What does this sentence mean:  "The byte peripherals bridge translates addresses between the CPU and byte peripherals by treating an address as a byte address."? Does it mean that when you make a 16-bit write to an address in a byte peripheral the value is truncated at 8 bits?

Cheers,

Pierre

  • Pierre

    1. C2000Ware is the new package, please use that one. For CAN specifically, make sure to use the library and examples under the root ~/driverlib directory
    2. The driverlib will take care using the __byte_peripheral_32 intrinsic which is the optimal way to access such peripherals. Yes, you should see the correct values in the debugger windows.
    3. That guide has the most information on it. The instrintric essentially prevents the code from translating 32-bits into two 16-bit accesses which messes up with the byte bridge. CAN uses byte addressing so two address accesses will split the data where the second access will go to the wrong address.
    e2e.ti.com/.../1586639
    processors.wiki.ti.com/.../MCU_Compiler_v15

    Best regards
    Chris
  • Christopher,

    1. I would like to understand better what the byte bridge does and how it works, is this information available somewhere?

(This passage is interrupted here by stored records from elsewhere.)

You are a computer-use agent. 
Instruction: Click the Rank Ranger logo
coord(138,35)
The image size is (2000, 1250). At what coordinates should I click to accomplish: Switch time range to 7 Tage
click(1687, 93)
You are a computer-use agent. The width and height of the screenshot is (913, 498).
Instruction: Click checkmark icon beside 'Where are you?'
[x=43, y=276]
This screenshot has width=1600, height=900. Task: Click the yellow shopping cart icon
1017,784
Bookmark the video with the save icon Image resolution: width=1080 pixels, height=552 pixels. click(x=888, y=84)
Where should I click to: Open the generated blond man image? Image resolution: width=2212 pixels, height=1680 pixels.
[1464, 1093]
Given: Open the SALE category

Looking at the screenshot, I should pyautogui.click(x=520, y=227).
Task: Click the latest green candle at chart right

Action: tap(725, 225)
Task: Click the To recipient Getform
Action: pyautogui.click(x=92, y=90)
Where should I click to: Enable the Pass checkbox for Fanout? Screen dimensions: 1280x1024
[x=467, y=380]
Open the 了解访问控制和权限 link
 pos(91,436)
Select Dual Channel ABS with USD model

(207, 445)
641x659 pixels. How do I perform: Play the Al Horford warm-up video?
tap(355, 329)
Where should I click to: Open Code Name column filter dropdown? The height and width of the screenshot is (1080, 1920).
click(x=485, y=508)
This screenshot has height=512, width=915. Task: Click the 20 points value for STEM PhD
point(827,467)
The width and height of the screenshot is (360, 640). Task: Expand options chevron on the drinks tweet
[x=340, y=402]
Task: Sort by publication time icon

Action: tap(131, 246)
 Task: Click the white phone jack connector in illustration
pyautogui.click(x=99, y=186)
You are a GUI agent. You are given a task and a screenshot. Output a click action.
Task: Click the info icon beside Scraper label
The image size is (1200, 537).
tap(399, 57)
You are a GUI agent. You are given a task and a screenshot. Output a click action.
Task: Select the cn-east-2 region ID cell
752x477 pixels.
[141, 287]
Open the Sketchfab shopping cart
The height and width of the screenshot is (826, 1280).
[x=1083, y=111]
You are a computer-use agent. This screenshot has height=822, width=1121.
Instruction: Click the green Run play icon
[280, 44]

    2. You wrote: "CAN uses byte addressing so two address accesses will split the data where the second access will go to the wrong address." I don't understand how "two address accesses will split the data where the second access will go to the wrong address" is a consequence of "CAN uses byte addressing". Could you explain?

    Cheers,

    Pierre

  • Pierre

    1. The high level is that is makes these byte addressing peripherals compatible with the C28 word addressing architecture. I am not aware that we have any further information on this.
    2. When a 32-bit write was being split into two 16-bit writes (before the fixes I mentioned), The first 16-bit word was being written to let's say address 0x0 which from a byte addressing view populated addresses 0x0 and 0x1. Then the next upper 16-bit word gets written at byte address 0x1 (instead of populating 0x2 and 0x3 as expected) which messes up the data. The fixes adjust the translation between the word and byte addresses so that they get written into their respective locations.

    Best regards
    Chris
  • Christopher,

    After thinking a bit about this I believe I'm starting to understand better how it works. If a 16-bit write is performed with the MOV instruction on an odd address of the byte peripheral (such as 0x1 from your example) is the data messed up in a deterministic way or is it completely undefined behavior?

    Does the CPU support writes to byte peripherals with the MOVB instruction? At first I thought the __byte() intrinsic would work but the argument type does not match and if I try to cast a type with the byte_peripheral attribute to the expected int * the compiler gives the warning "Illegal use of intrinsic: __byte_peripheral_32".

    Cheers,

    Pierre

  • Pierre

    Yes, it is deterministic.

    The byte intrinsic is supported. It is used in the CAN_writeDataReg and CAN_readDataReg driver APIs (see can.h). I recommend looking at the driver source to see how these intrinsics are used. the HWREG_BP makes use of the byte_peripheral_32 intrinsic and the macro is defined in hw_types.h

    Best regards
    Chris
  • Christopher,

    The HWREGB macro relies neither on the __byte_peripheral_32 nor the byte_peripheral attribute since it accesses the register via its raw address. Now that TI has gone through the trouble of adding these features so that we can have bitfields mapped to the CAN registers by the compiler it feels hacky that the only way to do certain things is to alias them with hundreds of preprocessor macros.

    Anyway I'm not going to use the macros since it works fine without them - I'm very grateful for the can_loopback_bitfield example in C2000Ware.